Classes of Immunoglobulins
Class | Structure | Serum % | Location | Function | Half-life |
|---|---|---|---|---|---|
IgG | Monomer | 80% | Blood, lymph, intestine | Crosses placenta, enhances phagocytosis, neutralizes toxins/viruses | 23 days |
IgM | Pentamer | 5-10% | Blood, lymph, B cells | First produced, agglutinates microbes, activates complement | 5 days |
IgA | Dimer/Monomer | 10-15% | Mucous membranes, saliva, tears, milk | Prevents microbial attachment | 6 days |
IgD | Monomer | 0.2% | Blood, lymph, B cells | Antigen receptor on B cells | 3 days |
IgE | Monomer | 0.002% | Mast cells, basophils, blood | Allergic reactions, lysis of parasitic worms | 2 days |
Differentiation of T Cells and B Cells
Stem cells in bone marrow or fetal liver differentiate into B cells (in bone marrow) and T cells (in thymus), which then migrate to lymphoid tissues.
Clonal Selection
B cells are activated when antigens bind to their surface receptors, leading to proliferation into plasma cells (which secrete antibodies) and memory cells. Self-reactive B and T cells are destroyed during development (clonal deletion).
Self-Tolerance
The immune system does not produce antibodies against self-antigens.

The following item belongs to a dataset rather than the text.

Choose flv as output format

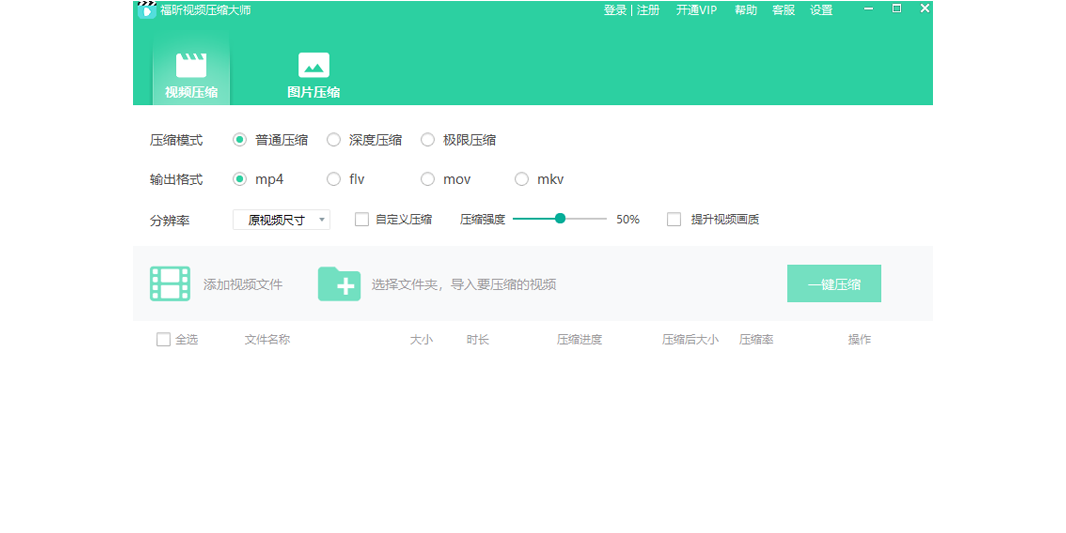tap(334, 180)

Clonal deletion: Destruction of self-reactive B and T cells.
Antigen-Antibody Binding and Its Results
Antigen-antibody complexes form when antibodies bind antigens, with the strength of the bond termed affinity. These complexes protect the host by various mechanisms:
Agglutination: Clumping of antigens for easier removal.
Optimization: Coating antigens to enhance phagocytosis.

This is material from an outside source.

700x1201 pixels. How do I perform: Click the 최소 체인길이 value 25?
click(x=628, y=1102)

Antibody-dependent cell-mediated cytotoxicity: Targeting large pathogens for destruction.
Neutralization: Blocking toxins or viruses from binding to host cells.
Activation of complement system: Triggering lysis of pathogens.
Summary Table: Protective Mechanisms of Antibody Binding
Mechanism | Description |
|---|---|
Agglutination | Antibodies cause antigens to clump together, facilitating phagocytosis. |
Opsonization | Antibodies coat antigens, enhancing their uptake by phagocytes. |
Neutralization | Antibodies block attachment of toxins or viruses to host cells. |
Complement Activation | Antibody binding triggers complement cascade, leading to lysis. |
Antibody-dependent cell-mediated cytotoxicity | Antibodies recruit immune cells to destroy large pathogens. |
Additional info: These notes cover the foundational concepts of adaptive immunity, including the nature of antigens and antibodies, the structure and function of immunoglobulins, and the mechanisms by which the immune system recognizes and responds to pathogens. The tables summarize key classifications and mechanisms for efficient exam review.